Not only did Confer offer the opportunity for various forms of group discussion, it also served as the first e-mail system on campus. The MTS message system (or "$MESSAGE") was introduced in 1981. Written by Jim Sterken, $MESSAGE allowed MTS users to send and receive e-mail. Gavin Eadie and Jim Sterken then enhanced the message system to include remote mail — the ability to exchange e-mail with users on other systems. The early e-mail exchange was done over Mailnet. Mailnet was eventually replaced by BITNET and the Internet.

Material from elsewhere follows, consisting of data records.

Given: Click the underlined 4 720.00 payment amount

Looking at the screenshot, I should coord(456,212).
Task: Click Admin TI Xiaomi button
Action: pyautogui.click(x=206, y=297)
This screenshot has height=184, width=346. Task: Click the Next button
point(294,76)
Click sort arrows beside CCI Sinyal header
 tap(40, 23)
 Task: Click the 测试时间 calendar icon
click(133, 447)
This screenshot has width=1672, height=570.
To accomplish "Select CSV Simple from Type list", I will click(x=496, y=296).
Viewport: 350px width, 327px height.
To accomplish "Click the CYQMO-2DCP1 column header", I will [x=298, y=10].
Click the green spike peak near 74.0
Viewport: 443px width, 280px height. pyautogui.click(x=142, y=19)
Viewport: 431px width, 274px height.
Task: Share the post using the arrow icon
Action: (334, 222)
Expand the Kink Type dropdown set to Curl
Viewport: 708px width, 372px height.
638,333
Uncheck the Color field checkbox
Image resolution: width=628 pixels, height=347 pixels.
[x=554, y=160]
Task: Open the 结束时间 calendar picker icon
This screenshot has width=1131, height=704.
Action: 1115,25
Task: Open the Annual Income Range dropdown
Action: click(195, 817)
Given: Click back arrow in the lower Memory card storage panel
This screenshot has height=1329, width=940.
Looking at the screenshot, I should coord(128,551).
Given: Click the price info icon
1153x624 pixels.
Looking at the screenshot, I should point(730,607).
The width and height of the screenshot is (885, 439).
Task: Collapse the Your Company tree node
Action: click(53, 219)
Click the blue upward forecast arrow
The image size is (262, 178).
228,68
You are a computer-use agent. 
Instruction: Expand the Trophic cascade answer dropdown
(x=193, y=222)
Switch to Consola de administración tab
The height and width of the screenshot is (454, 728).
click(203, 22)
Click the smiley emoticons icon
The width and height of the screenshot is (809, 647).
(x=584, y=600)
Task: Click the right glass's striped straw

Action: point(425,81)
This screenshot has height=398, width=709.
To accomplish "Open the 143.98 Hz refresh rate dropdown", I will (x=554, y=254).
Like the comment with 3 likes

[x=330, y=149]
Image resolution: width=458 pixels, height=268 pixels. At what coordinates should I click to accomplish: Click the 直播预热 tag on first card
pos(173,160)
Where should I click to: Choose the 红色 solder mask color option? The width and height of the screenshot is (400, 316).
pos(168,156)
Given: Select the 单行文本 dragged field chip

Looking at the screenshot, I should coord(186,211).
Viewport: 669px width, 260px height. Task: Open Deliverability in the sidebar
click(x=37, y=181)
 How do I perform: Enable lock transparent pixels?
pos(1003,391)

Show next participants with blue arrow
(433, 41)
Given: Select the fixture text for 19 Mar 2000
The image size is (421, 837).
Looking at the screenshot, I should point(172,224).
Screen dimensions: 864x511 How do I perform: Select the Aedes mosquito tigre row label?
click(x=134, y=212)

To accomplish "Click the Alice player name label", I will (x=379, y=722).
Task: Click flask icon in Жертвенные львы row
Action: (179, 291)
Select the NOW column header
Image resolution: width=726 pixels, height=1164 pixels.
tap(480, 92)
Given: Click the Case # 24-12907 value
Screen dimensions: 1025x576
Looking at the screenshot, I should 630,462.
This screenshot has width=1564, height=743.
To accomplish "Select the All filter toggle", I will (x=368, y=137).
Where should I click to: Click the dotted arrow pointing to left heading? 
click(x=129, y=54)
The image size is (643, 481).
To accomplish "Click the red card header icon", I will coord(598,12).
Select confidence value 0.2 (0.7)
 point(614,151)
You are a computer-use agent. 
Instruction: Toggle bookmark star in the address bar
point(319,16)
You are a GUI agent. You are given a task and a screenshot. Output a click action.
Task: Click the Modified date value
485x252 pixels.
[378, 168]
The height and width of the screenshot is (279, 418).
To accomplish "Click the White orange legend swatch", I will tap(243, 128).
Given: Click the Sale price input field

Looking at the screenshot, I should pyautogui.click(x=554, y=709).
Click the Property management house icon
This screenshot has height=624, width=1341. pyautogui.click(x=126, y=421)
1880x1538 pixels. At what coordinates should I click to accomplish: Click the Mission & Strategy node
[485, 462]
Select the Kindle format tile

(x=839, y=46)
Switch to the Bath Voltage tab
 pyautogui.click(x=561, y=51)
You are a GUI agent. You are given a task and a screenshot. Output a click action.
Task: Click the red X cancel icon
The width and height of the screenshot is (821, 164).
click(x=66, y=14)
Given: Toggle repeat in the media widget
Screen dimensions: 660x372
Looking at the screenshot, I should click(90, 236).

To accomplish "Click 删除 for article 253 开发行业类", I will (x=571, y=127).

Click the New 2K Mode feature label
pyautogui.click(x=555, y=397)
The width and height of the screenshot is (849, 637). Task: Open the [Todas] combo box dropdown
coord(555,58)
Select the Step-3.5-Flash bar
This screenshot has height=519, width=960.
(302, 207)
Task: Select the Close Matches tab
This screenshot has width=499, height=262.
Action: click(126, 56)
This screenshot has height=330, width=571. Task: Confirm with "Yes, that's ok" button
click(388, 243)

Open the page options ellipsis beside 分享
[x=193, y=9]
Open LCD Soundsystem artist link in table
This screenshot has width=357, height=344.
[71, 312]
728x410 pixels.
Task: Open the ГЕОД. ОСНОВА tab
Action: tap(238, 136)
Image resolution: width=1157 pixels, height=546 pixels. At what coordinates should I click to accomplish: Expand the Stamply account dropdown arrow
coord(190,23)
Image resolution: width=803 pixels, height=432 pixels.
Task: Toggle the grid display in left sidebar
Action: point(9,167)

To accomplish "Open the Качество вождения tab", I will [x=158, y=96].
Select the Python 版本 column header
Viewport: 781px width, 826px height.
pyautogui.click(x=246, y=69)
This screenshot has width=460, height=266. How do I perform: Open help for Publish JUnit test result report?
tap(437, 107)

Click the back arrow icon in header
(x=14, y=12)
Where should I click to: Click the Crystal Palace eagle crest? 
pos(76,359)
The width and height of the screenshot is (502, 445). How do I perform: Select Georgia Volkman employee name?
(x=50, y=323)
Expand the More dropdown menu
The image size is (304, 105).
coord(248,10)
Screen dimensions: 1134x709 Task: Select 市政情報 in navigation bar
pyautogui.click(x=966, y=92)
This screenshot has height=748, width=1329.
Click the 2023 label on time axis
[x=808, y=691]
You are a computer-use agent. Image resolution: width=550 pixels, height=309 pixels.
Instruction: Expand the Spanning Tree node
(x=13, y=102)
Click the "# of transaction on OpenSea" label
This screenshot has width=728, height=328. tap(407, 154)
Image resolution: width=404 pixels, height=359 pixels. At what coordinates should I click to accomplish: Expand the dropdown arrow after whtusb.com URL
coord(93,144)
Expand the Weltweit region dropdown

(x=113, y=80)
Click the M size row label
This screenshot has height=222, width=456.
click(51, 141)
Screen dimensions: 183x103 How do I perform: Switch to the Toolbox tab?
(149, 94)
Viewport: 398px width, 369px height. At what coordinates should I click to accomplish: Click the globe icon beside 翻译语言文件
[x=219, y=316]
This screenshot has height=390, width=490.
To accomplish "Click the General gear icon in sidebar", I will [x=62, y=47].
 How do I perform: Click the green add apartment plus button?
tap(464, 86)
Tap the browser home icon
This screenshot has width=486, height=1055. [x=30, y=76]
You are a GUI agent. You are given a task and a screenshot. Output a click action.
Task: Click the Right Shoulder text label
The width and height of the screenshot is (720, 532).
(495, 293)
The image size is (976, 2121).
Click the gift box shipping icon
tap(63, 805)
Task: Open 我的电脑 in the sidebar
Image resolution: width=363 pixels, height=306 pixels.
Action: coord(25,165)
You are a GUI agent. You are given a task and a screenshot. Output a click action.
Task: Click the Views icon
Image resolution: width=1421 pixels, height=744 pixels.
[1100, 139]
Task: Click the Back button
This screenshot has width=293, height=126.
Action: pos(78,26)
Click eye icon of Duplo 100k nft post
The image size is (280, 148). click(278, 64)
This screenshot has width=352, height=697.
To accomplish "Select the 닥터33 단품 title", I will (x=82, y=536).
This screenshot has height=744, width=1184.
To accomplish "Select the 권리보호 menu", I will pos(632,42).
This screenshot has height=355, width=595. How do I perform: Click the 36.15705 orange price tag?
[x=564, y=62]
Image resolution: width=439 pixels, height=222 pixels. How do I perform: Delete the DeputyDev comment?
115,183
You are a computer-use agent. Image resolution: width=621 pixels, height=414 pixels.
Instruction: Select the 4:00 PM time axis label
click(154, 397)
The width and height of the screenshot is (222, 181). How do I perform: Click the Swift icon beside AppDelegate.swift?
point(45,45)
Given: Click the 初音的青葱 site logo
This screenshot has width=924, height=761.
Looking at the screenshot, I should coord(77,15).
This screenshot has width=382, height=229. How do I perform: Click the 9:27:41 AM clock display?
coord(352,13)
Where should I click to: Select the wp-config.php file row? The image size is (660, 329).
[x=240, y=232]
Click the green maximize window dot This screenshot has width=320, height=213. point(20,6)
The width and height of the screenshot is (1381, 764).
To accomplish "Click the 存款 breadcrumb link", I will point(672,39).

Although $MESSAGE eventually surpassed Confer as the e-mail facility of choice on campus, the computer conferencing portion of Confer continued to thrive. Parnes went on to form his own company — Advertel Communication Systems, Inc. — which markets and supports Confer.

A Century of Connectivity at the University of Michigan, Nancy Bartlett, et al., Bulletin No. 55, Bentley Historical Library, University of Michigan, December 2007.

1975: Ph.D. student Robert Parnes developed an innovative conferencing software program called CONFER as “an alternative to face-to-face-communication” for partial fulfillment of his doctoral degree in philosophy. The first CONFER was called K4HS:RP.Confer.

Confer Conferencing System
``Confer'' is the name of a conferencing system written in 1975 by Robert Parnes at the University of Michigan in Ann Arbor. It was a predecessor to the Picospan and Caucus conferencing systems. Confer pioneered many of the design features in Backtalk. [Backtalk is a conferencing system developed by Jan Wolter and Steve Weiss.]